A recent trio of successful search and rescue operations across Tasman is a reminder of the highly variable and valuable work of Police Search and Rescue.
With access to six national parks, significant waterways, and some of the most remote terrain in New Zealand, the Tasman region attracts many visitors keen to explore what our areas have to offer. But things don’t always go to plan and some aren’t adequately prepared for what could go wrong.
This was evident recently with three incidents in the space of a week for Tasman’s Police SAR teams. Each incident presented a different set of circumstances and challenges - yet there is one constant across them all: a committed team effort to save lives.
In Marlborough, a 76-year-old took a tumble near Waikawa in Picton while out hunting and suffered a broken arm and dislocated shoulder.
He was separated from his partner and unable to move, but his cries for help were thankfully heard by some nearby residents.
A five-hour rescue operation followed, with the hunter being recovered from steep and challenging terrain and transported to hospital. The rescue was heavily reliant on someone hearing him, and a valuable reminder to ensure emergency communication is always at hand.
After a beacon activation, West Coast SAR were presented with several challenges trying to reach a party of three who were sheltering near Deception River in Westland.
The group had activated their beacon as a member of the group was showing signs of hypothermia. With two previous attempts to get to them by helicopter thwarted by difficult weather, the decision was made to dispatch a LandSAR team on foot.
The rescue team walked through the night, reaching the group in the early hours of the morning. They provided medical care and support and the group was later helicoptered to safety.
In Nelson Bays, a woman who had gone for a run on the Kaituna Track in Golden Bay failed to show for her pick-up. Several hours later her family reported her missing to Police.
A rescue helicopter was dispatched to search the track for the woman but was unsuccessful. LandSAR teams were then deployed at each end of the track to search, with one team locating the woman at 9am the day after she had set out on her run.

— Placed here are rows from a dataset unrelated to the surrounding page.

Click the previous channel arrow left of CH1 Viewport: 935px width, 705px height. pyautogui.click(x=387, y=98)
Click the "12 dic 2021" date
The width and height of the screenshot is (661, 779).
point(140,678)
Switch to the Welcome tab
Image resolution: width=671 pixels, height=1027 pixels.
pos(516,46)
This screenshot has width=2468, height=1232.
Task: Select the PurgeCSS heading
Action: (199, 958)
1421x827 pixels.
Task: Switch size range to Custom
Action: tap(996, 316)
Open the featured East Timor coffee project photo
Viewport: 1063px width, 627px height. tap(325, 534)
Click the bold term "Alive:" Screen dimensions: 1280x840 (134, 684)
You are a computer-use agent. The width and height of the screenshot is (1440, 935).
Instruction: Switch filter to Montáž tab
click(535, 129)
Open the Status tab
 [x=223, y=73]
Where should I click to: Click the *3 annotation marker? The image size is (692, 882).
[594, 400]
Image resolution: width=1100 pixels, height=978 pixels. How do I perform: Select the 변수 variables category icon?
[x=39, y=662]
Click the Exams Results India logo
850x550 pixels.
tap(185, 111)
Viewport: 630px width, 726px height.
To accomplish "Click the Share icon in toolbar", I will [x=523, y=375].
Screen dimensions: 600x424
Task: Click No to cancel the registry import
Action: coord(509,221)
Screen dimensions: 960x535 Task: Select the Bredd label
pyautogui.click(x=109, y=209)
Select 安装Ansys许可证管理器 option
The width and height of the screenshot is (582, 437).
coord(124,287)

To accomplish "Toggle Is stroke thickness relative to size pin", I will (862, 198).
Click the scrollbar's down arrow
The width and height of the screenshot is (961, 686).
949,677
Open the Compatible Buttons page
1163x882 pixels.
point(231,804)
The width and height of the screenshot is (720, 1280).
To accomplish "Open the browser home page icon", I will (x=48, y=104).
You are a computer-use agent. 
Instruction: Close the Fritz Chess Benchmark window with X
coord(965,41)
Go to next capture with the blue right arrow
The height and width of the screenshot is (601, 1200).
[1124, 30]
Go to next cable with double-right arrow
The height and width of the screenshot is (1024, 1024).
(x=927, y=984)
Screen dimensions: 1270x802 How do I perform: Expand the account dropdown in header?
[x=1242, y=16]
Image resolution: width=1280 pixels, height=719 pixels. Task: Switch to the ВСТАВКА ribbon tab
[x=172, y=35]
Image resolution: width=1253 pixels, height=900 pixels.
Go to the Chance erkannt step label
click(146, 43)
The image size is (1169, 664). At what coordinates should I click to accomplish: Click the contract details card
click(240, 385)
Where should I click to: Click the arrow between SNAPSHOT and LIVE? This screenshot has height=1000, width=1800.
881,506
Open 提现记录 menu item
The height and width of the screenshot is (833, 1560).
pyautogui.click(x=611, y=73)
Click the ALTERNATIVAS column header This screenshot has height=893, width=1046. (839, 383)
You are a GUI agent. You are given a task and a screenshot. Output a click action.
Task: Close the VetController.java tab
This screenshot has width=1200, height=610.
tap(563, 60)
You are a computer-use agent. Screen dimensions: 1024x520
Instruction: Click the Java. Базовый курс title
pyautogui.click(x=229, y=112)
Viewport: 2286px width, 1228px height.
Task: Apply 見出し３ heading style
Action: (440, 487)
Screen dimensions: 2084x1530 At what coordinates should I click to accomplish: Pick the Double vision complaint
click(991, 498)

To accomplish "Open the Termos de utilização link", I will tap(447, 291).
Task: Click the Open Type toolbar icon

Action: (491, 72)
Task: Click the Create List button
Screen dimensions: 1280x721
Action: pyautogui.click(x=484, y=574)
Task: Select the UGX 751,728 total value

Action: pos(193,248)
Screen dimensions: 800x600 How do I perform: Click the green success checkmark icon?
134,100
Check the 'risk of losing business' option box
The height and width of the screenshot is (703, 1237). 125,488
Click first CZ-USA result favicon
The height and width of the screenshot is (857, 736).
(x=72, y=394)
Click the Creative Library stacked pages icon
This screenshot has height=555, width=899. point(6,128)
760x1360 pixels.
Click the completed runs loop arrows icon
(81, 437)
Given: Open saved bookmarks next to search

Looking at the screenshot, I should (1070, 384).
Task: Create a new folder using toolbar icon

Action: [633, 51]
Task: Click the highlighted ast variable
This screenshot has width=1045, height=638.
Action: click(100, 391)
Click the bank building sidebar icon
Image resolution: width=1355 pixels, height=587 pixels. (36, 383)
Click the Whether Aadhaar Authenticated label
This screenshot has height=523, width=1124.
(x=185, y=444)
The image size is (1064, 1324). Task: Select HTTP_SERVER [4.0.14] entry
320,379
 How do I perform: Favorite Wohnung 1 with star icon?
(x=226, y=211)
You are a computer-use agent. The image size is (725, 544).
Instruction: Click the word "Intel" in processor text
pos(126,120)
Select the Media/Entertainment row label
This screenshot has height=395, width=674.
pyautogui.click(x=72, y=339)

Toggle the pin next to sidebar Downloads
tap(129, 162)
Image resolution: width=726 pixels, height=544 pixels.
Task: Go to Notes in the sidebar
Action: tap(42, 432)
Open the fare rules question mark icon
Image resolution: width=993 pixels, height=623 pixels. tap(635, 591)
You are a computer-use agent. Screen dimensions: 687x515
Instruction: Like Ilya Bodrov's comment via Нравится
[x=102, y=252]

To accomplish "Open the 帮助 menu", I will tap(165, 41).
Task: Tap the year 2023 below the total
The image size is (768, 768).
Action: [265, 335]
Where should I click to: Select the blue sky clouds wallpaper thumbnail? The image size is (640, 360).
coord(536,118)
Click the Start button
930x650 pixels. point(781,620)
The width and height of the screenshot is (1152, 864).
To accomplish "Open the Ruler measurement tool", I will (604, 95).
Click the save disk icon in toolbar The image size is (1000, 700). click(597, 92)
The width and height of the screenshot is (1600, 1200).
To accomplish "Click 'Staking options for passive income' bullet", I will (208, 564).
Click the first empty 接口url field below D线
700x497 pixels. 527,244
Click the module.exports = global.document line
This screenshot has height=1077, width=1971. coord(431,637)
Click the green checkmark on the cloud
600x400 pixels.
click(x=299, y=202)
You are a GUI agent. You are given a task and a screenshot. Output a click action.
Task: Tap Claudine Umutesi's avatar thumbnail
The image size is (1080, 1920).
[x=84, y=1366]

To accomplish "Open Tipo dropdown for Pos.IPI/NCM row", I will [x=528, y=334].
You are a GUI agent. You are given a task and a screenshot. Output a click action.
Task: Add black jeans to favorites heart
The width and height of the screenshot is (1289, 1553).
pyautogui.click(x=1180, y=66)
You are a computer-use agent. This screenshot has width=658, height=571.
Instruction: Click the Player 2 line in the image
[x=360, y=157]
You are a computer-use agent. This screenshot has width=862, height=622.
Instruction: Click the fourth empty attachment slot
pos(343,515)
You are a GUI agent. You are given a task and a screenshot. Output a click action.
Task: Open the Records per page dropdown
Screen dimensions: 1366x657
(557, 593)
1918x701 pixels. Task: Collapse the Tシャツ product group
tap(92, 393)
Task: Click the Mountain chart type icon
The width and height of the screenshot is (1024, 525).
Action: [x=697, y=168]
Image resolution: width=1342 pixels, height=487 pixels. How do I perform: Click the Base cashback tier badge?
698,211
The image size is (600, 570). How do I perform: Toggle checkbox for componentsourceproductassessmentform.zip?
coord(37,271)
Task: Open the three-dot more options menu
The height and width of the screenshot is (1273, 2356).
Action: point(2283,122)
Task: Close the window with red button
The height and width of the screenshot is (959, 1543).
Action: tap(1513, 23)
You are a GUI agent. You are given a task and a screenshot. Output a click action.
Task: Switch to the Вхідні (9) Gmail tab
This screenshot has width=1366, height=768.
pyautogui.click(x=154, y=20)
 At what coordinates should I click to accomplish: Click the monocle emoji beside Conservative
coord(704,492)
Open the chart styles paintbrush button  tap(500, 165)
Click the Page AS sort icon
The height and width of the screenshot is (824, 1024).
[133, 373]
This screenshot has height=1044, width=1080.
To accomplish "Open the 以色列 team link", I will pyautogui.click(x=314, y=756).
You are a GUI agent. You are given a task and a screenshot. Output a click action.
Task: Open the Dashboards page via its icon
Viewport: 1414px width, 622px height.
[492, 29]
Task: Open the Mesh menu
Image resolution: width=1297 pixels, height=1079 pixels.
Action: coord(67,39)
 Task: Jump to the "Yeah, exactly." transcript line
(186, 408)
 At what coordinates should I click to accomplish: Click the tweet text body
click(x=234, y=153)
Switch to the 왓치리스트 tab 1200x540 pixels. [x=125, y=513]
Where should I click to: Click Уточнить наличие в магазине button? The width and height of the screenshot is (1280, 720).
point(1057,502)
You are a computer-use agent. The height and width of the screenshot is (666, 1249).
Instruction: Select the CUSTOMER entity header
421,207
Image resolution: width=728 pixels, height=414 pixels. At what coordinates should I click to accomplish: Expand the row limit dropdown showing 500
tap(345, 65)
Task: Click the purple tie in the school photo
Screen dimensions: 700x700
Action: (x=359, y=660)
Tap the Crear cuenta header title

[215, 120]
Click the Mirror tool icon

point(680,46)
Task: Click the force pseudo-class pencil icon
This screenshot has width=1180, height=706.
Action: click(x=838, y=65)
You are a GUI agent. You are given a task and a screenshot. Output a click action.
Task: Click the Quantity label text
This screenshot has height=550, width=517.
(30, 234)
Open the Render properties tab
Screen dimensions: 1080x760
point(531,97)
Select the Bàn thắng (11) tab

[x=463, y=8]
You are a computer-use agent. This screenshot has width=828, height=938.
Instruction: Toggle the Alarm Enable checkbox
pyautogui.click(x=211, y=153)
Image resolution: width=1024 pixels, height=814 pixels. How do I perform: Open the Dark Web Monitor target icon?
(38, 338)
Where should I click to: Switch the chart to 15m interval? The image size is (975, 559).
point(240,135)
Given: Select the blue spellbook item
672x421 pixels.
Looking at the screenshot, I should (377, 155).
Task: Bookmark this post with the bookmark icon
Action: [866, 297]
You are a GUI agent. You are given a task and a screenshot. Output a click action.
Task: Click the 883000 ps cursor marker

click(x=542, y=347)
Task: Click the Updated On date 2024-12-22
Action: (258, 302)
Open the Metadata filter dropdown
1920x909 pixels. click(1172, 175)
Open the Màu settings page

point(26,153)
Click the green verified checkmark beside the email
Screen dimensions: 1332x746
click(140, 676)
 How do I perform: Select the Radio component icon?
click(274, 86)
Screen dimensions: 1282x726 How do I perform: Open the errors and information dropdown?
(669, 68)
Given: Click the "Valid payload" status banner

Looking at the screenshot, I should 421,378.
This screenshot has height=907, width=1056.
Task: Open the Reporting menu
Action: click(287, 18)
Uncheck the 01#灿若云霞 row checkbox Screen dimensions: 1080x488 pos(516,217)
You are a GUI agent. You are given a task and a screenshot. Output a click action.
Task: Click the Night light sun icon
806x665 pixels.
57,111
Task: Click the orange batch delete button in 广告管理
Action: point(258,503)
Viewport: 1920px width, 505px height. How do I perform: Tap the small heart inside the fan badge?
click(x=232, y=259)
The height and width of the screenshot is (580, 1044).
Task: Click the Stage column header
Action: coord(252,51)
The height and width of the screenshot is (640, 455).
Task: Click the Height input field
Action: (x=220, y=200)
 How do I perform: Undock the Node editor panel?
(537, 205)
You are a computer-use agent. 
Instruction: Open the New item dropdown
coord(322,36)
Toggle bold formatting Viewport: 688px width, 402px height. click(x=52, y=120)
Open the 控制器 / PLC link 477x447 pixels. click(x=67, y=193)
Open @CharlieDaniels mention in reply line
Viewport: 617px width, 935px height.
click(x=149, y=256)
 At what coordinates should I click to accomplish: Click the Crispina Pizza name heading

The woman, who had become lost when she deviated from the track, was experienced but not equipped for an overnight trip. Thanks to reasonably warm clothes and some food and water, she was found in good health and was pleased to be reunited with her worried family.
Our Police SAR teams work tirelessly across many variables and collaborate across multiple external partners to help prevent tragedy and loss of life. Since 2017, 50 lives have been saved and 160 people have been rescued as a result of Tasman's Search and Rescue efforts.